Overhead lighting from suspended ceiling systems is provided in the form of recessed lighting which sits flush with the ceiling surface. Light fixtures of this type are commonly referred to as troffer lights. LED panel lights are a type of troffer lights which also include volumetric troffers, parabolic troffers, and lensed troffers. In a typical grid ceiling, a T-bar structure provides a grid of square or rectangular openings with a cell size of 2 by 2 feet (610 mm × 610 mm) or 2 by 4 feet (610 mm × 1,220 mm) in the United States and its neighboring countries, or 600 mm × 600 mm or 600 mm × 1,200 mm in Europe and China. LED panel lights, as with other types of troffer lights, are sized slightly smaller for lay-in grid installations.

Conventional troffers typically are deep and cumbersome fixtures because optical systems designed for these luminaires take up a substantially large volume. LEDs are point light sources. The limited dimensions of their light emitting surfaces present an extra design challenge because the concentrated brightness of the high flux density light source must be distributed on a larger surface in order to create an acceptable luminance which is not harsh to the eye. Parabolic troffers use aluminum louvers to control glare. Lensed troffers rely on diffuser optics to soften the harshness of LED light. Volumetric troffers make use a perforated or opaque basket to shield glare while indirectly bouncing light to create a diffused LES. All these optical designs require the fixture to maintain a certain depth. LED panel lights can be made with an exceptionally thin profile (less than 10 mm), which allows the fixtures to easily fit shallow plenum ceilings.

An edge-lit LED panel light features an extruded aluminum frame which provides mechanical support for the light source and optical components while serving as a heat sink that dissipates heat generated in the semiconductor junction of the LEDs. The luminous flux from edge-mount LEDs is regulated by a multi-layered optical system which typically consists of a top reflector, a light guide panel (LGP), and an opal bottom diffuser. The LGP transports light from the edge-mounted LEDs to a point at some distance by means of total internal reflection (TIR) with minimal loss. The light guide is designed with exit points which allow a controlled amount of light to escape from the light guide. An array of exit points are distributed on the LGP to ensure that the luminous flux from all the LEDs is distributed homogeneously over the entire LES. The top reflector is used to direct light downward. The bottom diffuser provides further diffusion of light dispersed by the LGP. The compound optical system creates a surface emission device that provides flattering illumination with soft luminance and flawless uniformity.
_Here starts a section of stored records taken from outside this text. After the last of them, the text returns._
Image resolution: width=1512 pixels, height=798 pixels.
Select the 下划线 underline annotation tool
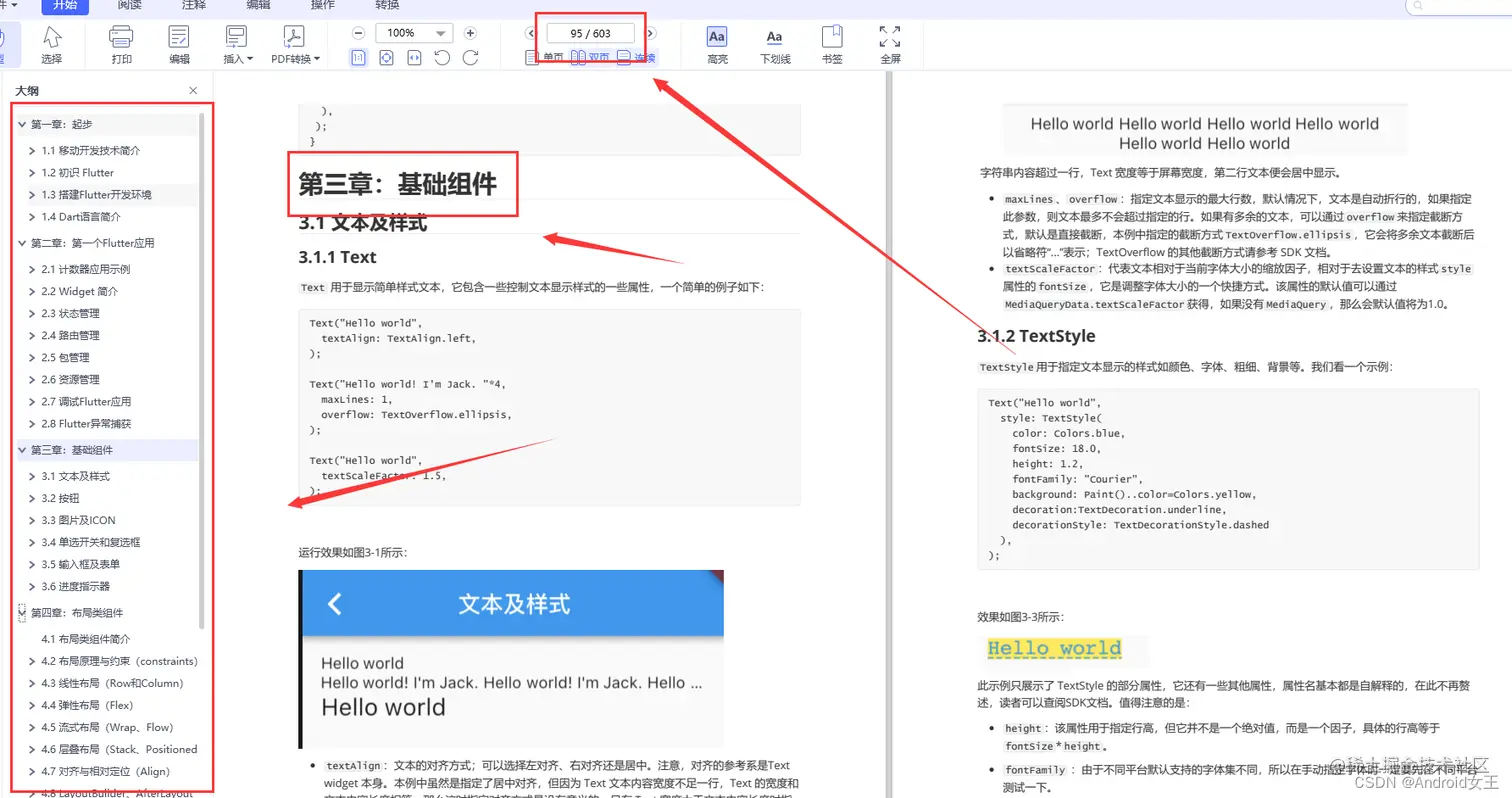click(x=773, y=43)
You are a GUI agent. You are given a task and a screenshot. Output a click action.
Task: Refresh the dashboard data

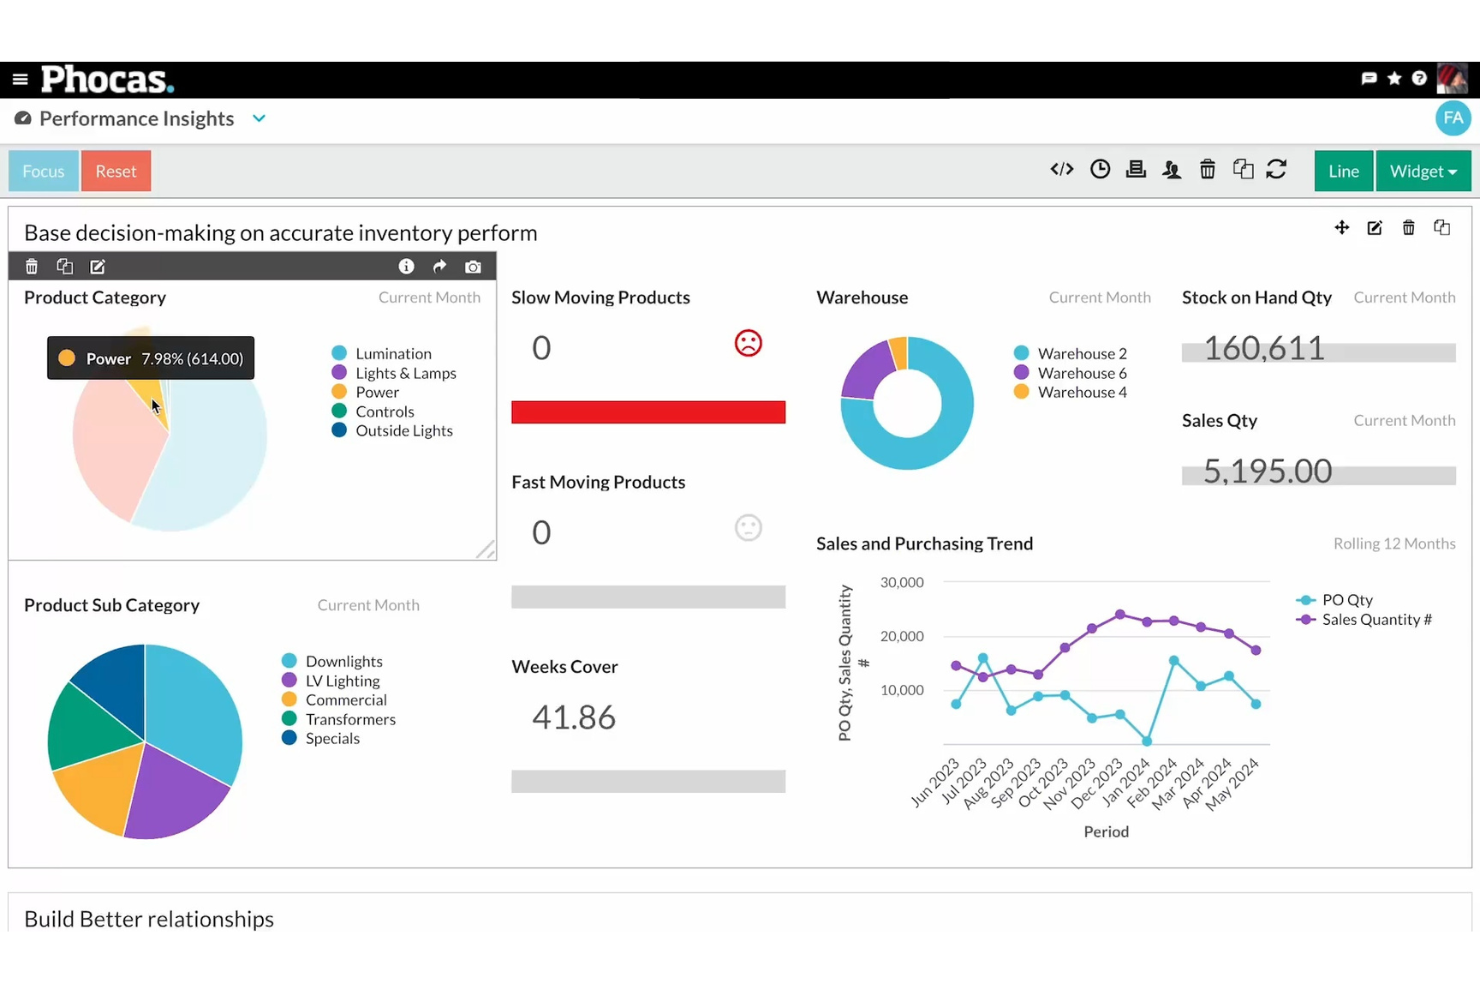pyautogui.click(x=1277, y=169)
The design of the optical exit points is the primary factor that determines the distribution of the light emitted from the panel, as well as the light extraction efficiency of the LGP. The optical exit points can be designed in various patterns and created using many different technologies. They can be etched or printed directly on the LGP, or formed on a tool which is then injection molded or thermally embossed within the LGP. LGPs are typically made of optically clear thermoplastics such as acrylic and polycarbonate. Polycarbonate is a leading material choice because of its superior thermal stability compared to acrylic resins. However, the most commonly used LGP material is acrylic which is chosen for its high light transmittance and relatively low cost. Nonetheless, acrylic LGPs tends to discolor after 4 to 6 years of operation, which leads to color shift of the emitted light. Cheap products even have their LGPs made of polystyrene (PS), which will yellow in two years. The color stability of an LGP is one of the key performance markers for LED panel lights. Not only thermal stresses can accelerate color shift in LGPs, environmental stresses such as moisture exposure can also lead to discoloration of LGP unless adequate precautions are taken to protect the optical materials from moisture ingress.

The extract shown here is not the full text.